| hey, We were running with the same problem (supercomputer with clusters of different architecture and no outgoing connections permitted) and so we created "pypickup" [1,2]. nice to see that we came with similar solutions! I have some questions: 1. is the directory of packages you create compatible with the PEP 503? (so I can use `--index-url file://PATH_TO_LOCAL_CACHE` flat with pip and it should work) 2. is there some filtering mechanism? e.g. we are not interested in non-release versions ("dev" versions, "rc" versions, "post" versions, ...) 3. I guess that the way morgan resolves dependencies is by manually parsing files like "pyproject.toml" or "requirements.txt" and it does not ask the build-system for the dependencies. if so... - does "morgan" detect build-dependencies?

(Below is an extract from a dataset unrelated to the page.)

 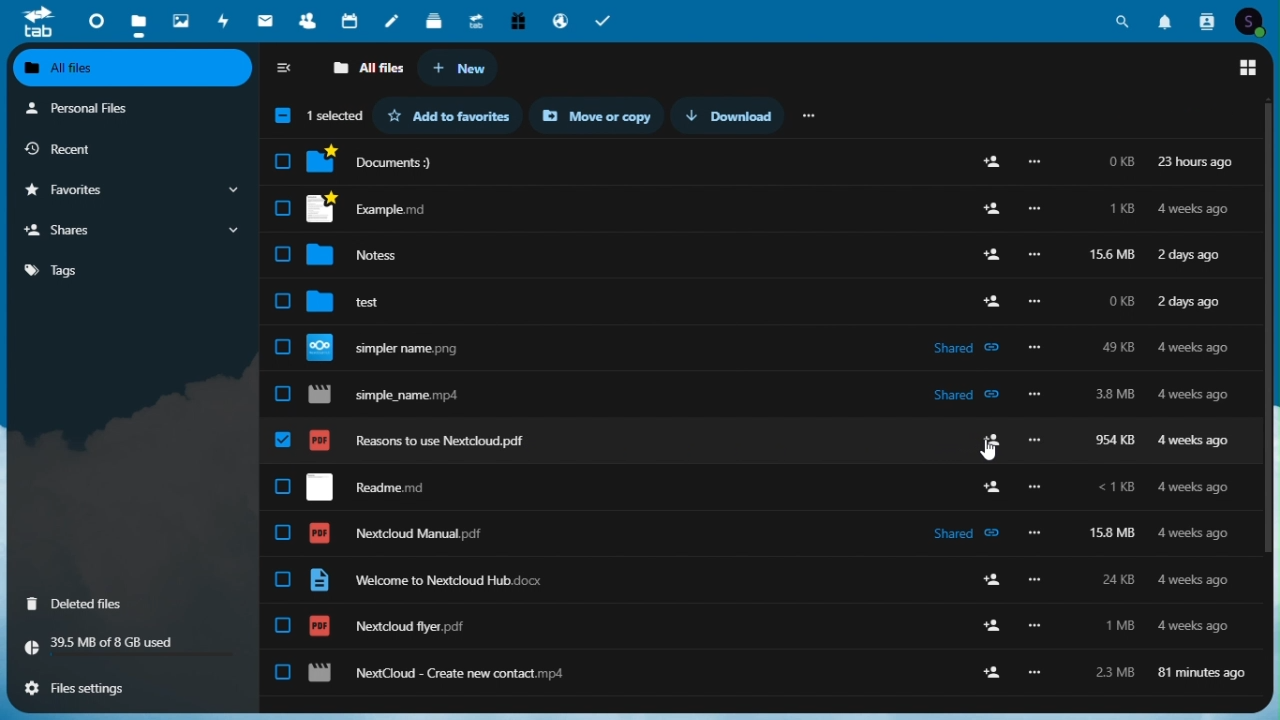 What do you see at coordinates (980, 618) in the screenshot?
I see ` add user` at bounding box center [980, 618].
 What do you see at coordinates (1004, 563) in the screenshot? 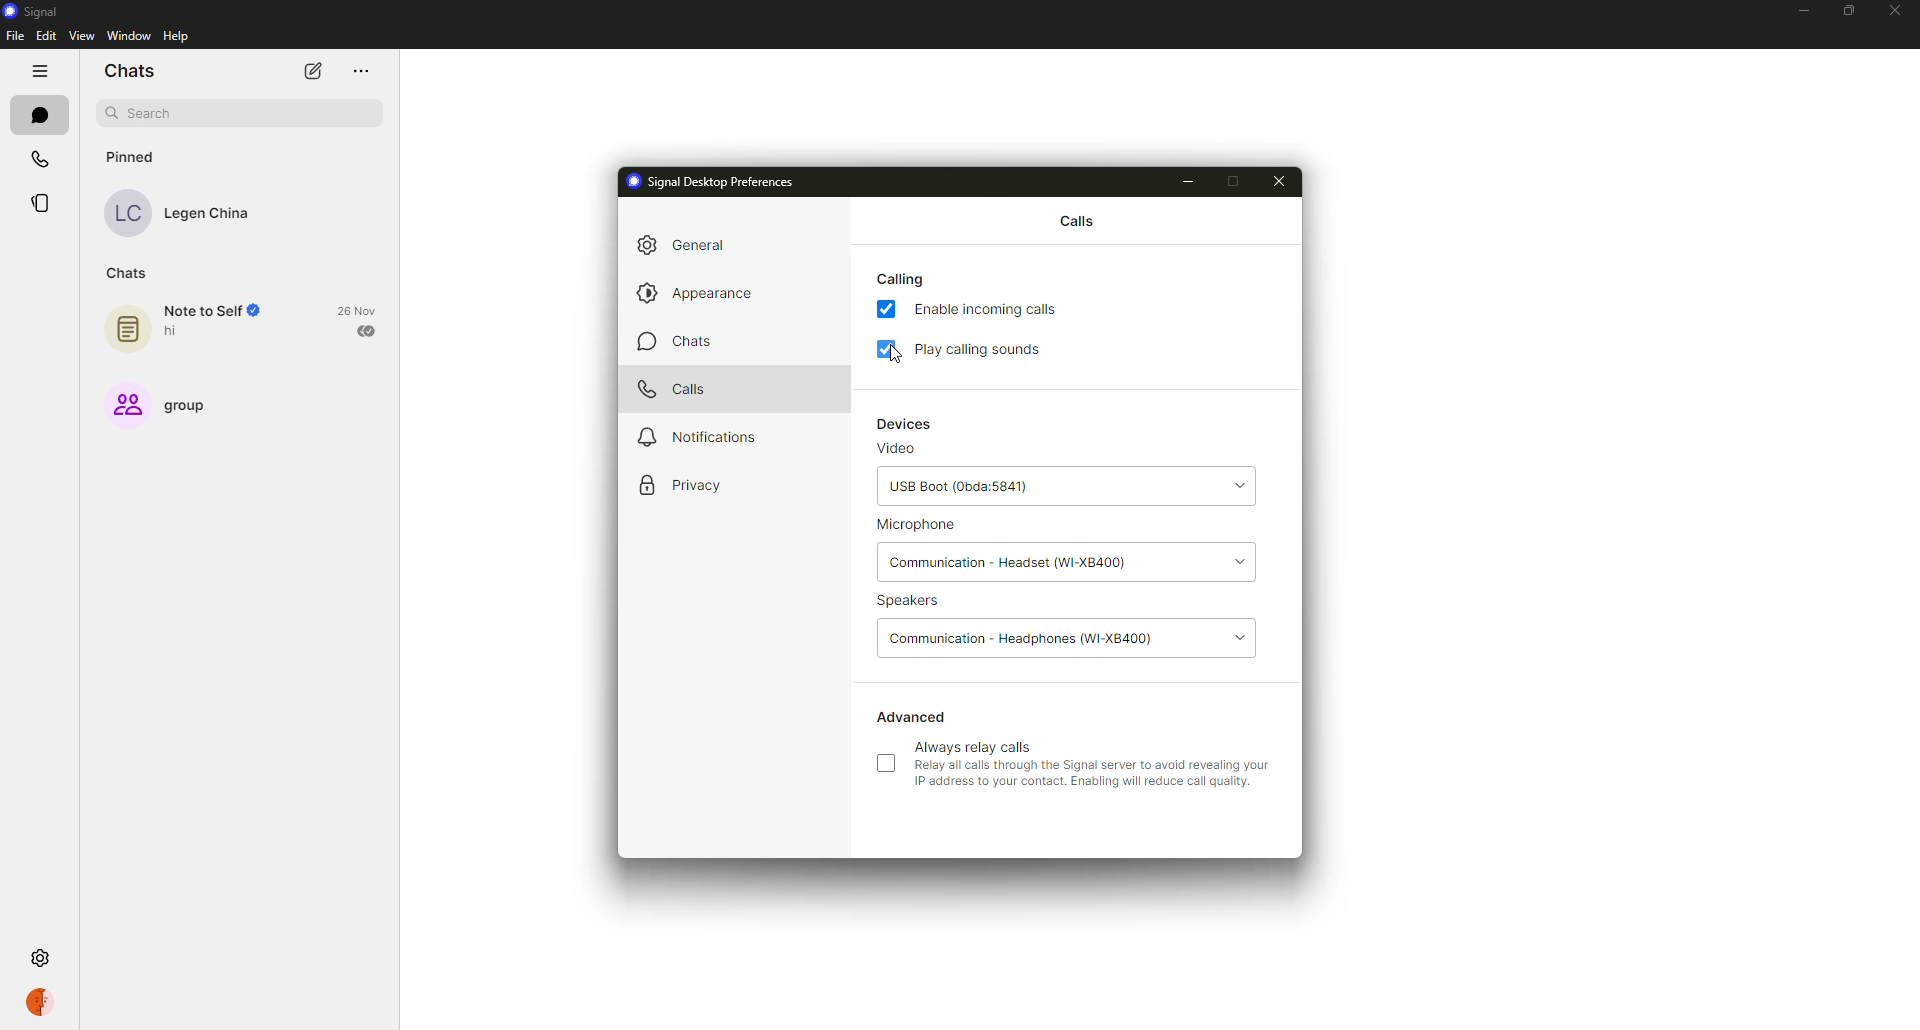
I see `headset` at bounding box center [1004, 563].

- which build-systems are compatible?
- is "morgan" capable of detecting more complex dependency specifications? e.g. "oldest-supported-numpy" which is used by "spicy" has dependency strings like the following: numpy==1.19.2; python_version=='3.8' and platform_machine=='aarch64' and platform_python_implementation != 'PyPy'
kudos for the good work[1] https://pypi.org/project/pypickup/
[2] https://github.com/UB-Quantic/pypickup |
As for your questions:
1. I don't see any mention of directory structures in PEP 503. The Morgan server does implement PEP 503 though. In any case, I tried installing now straight from the directory and it didn't work. Are you sure you meant PEP 503?
2. Where Morgan differs from pypickup, as I can see, is that it interprets requirement strings as per PEP 508 (e.g. "requests>=2.40.0; python_version < '3.8'") instead of providing a command such as `pypickup add requests`. For every requirement string, it looks for the latest version in PyPI that satisfies it, and downloads that version. You can filter _in_ the requirement strings, other than that Morgan doesn't have any specific handling of dev/rc/etc.
3. Morgan detects and downloads the build system based either on the [build-system] section of pyproject.toml, or the setup_requires.txt file (from setuptools). These are the sources currently supported. It doesn't actually care what the build system is, it simply attempts to find where it is defined and download it as well.
As for complex dependency specifications, yes, they are supported and honored (Morgan relies on the "packaging" library to properly evaluate those). By the way, I recently moved from Poetry to Hatch for managing the Morgan project itself specifically because I got fed up with Poetry not honoring those specifications, and trying to download completely irrelevant packages.